YouthUSA Economic Beneficiaries can bank $500 or more
when your Whole Village completes FDIC Money Smart CBI
|
By Eric Stradford, U.S. Marine Corps,
Retired
AMWS April
19, 2017, Atlanta -- If you’ve been distracted by national demands for
transparency, you may miss one opportunity for bi-partisan engagement. Representatives
Steve Stivers (R-OH) and Joyce Beatty (D-OH), co-chair the Financial and Economic Literacy
Caucus in the U.S. House of Representatives. In case you missed it in national
news reports, April is National Financial Literacy Month.
YouthUSA has
called on the bank that holds its money and the agency that insures it to PAY
ATTENTION! YouthUSA is looking to a few good professionals, employed by our
bank and government agencies like FDIC, for a little help with low income
Americans hoping to be less poor.
“This week
in the news, the temporal economy of former NFL star Aaron Hernandez allegedly
ended in suicide. Hernandez played for
the New England Patriots as a tight end and in 2013 had an estimated net worth
of $8 million. Since they’re talking
about it in the news, we figured a life’s lesson in financial literacy might be
appropriate,” said Stephanie A. Stradford, CEO for Youth Achievers USA
Institute.
We’ve all
heard the axiom, TIME IS MONEY. Winners
at YouthUSA are reading between the lines to assess their own value as assets
instead of liabilities to the American economy.

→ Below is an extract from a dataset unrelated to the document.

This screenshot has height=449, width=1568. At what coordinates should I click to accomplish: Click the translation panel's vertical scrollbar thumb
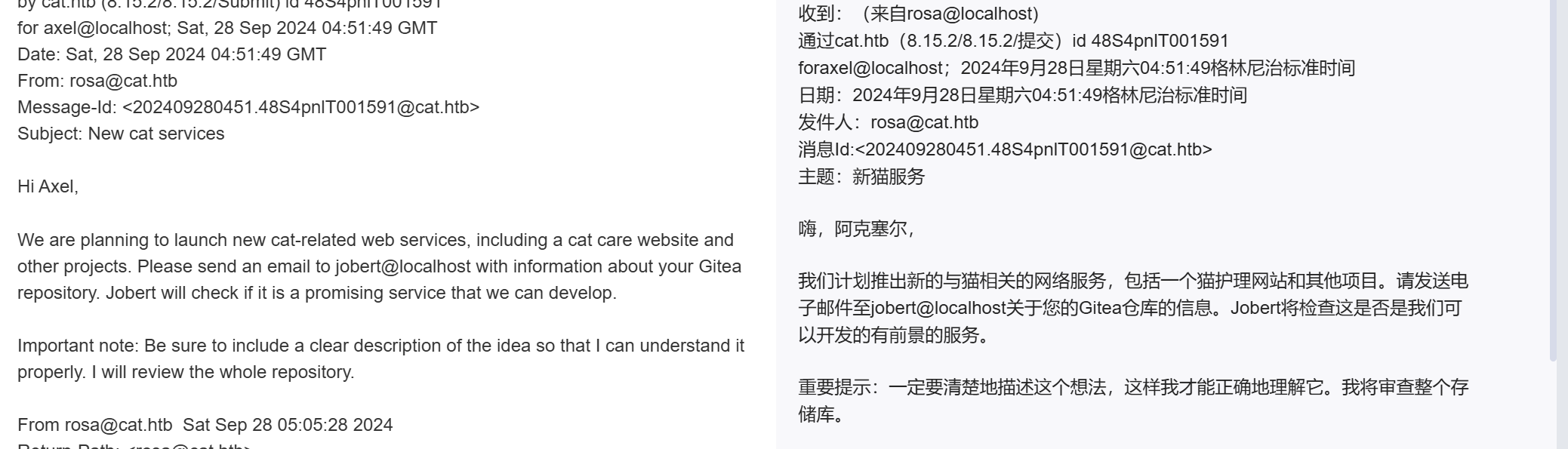tap(1553, 180)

As winners, they’re applying time and money realities to goals for
lifelong learning and earning. To win,
they’ll need to MAKE time and not WASTE time, USE time and not LOSE time by
DOING time.
Aaron
Michael Hernandez was born on November 6, 1989 in Bristol, Connecticut. He died
April 18, 2017. Two dates and a dash in
between pretty much sums up his temporal economy. By 2015, Attorney John Fitzpatrick was
speaking for Hernandez. According to
Fitzpatrick, Hernandez, who was convicted in April in the 2013 murder of Odin
Lloyd, “is low on money as his legal fees are piling up.” Reports say Hernandez was paid for only one
year of his terminated $40 million contract with the Patriots.
Despite the
reported prison suicide, his former teammates of the Super Bowl Champion New
England Patriots visited the White House, today. Somebody had to say something, but nobody
wanted to state the obvious. Neither Hernandez
nor President Donald Trump would be releasing their federal income tax returns
for the 2016 tax year.
Since so many
young people desire to become instant millionaires and billionaires, perhaps
it's time for us all to learn more about money instead of just spending it. Earlier
this year, the Federal Deposit Insurance Corporation (FDIC) rolled out a new
and improved version of Money Smart to help make financial education more
accessible. YouthUSA and other partners
affiliated through the FDIC Money Smart Alliance are stepping up efforts to
make business as usual a practice of the past.
It’s been
more than a decade since YouthUSA CEO Stephanie A. Walker Stradford met with
FDIC’s Penny King to partner on FDIC Financial Literacy. YouthUSA’s commitment was to promote Money
Smart CBI to engage YouthUSA beneficiaries across the U.S. in financial
literacy. Mrs. Stradford traveled to
churches throughout the six state Atlanta Federal Reserve Region looking for
low income Americans in need of economic inclusion. Most of the caring adults had no clue as to
what Economic Inclusion meant on Our Streets, USA.
According to
the 2015 FDIC National Survey of Unbanked and Underbanked Households 7.0
percent of U.S. households were unbanked, meaning that no one in the household
had a checking or savings account.
Approximately
9.0 million U.S. households, made up of 15.6 million adults and 7.6 million
children, were reportedly unbanked. The most recent survey was administered in
June 2015 in partnership with the U.S. Census Bureau, collecting responses from
more than 36,000 households. The survey provides estimates of the pro-portion
of U.S. households that do not have an account at an insured institution, and
the proportion that have an account but obtained (nonbank) alternative
financial services in the past 12 months. The survey also provides insights that
may inform efforts to better meet the needs of these consumers within the
banking system.
Helping unbanked
and underbanked Americans enter the economic mainstream promotes a noble
thought, but as the history reveals, it’s not easy. First introduced in 1991,
the Assets for Independence Act (AFIA) worked its way through several sessions
of Congress, finally passing in 1998. The 105th Congress appropriated $105
million to fund IDAs over the course of 5 years. AFI was the “largest federal
funder of IDA programs” awarding grants to more than 400 non-profits and
government programs. More than 84,000 families received some sort of assistance
from AFI through the IDA and financial education programs. Over 40% of these
families have been able to “join the economic mainstream” through the purchase
of assets.
The process
of applying, and receiving grants can be improved by reducing administrative
costs, clarifying specific sponsor organization and defining the grant process
from congressional appropriation to an individual IDA.